First: “We will restore science to its rightful place.”

Then: “We will harness the sun and the winds and the soil to fuel our cars and run our factories.”

And finally: “With old friends and former foes, we will work tirelessly to lessen the nuclear threat, and roll back the spectre of a warming planet.” 

These were not oblique references, inserted inconspicuously into a speech about traditional inauguration themes. Fighting global warming will be just as important as lessening the nuclear threat, not to mention confronting terrorism. 

I also noted that in his invocation, the Rev. Rick Warren touched on the same theme, saying that we need to care for creation.

Now, I’m watching the luncheon, and I noted that before everyone took their seats, Al Gore was right up front with Obama’s family. Not the Clintons. Not Jimmy Carter. Al Gore. 

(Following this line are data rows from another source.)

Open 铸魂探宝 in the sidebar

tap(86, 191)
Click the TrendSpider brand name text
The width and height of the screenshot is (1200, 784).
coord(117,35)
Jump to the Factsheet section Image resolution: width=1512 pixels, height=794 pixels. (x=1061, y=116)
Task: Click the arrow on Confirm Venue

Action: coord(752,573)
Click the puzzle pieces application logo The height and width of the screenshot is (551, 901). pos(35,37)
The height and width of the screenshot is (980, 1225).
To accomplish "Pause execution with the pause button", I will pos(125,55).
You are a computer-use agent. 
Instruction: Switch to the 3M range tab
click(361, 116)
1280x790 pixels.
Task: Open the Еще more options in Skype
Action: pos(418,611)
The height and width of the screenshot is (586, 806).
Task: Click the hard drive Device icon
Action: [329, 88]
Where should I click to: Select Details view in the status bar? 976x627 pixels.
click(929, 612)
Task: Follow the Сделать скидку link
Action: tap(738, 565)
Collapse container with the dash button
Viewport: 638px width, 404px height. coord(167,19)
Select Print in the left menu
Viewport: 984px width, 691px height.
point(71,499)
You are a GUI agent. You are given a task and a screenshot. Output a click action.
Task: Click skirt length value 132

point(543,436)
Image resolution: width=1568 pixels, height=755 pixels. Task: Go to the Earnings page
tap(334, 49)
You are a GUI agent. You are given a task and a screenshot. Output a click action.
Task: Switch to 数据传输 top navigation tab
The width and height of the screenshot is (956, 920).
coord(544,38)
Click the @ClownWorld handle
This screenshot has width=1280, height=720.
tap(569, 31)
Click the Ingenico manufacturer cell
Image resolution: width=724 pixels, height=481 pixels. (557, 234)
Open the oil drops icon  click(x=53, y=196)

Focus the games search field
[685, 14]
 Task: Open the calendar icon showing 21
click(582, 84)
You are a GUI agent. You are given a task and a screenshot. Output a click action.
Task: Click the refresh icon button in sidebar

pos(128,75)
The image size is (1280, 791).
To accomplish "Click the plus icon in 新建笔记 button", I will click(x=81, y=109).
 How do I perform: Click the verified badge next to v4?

I think we’re getting a message here that climate change will be a major focus of this administration. But of course, signaling is one thing, accomplishing is another. And we must remember that removing carbon from our energy system can’t possibly be accomplished in one presidential term, or even four presidential terms. This is 50-year project, at a minimum. But now it seems clear that we have a president who is determined to start.

And by the way, we also now have a White House blog. The first post: “Change has come to WhiteHouse.gov”

Indeed.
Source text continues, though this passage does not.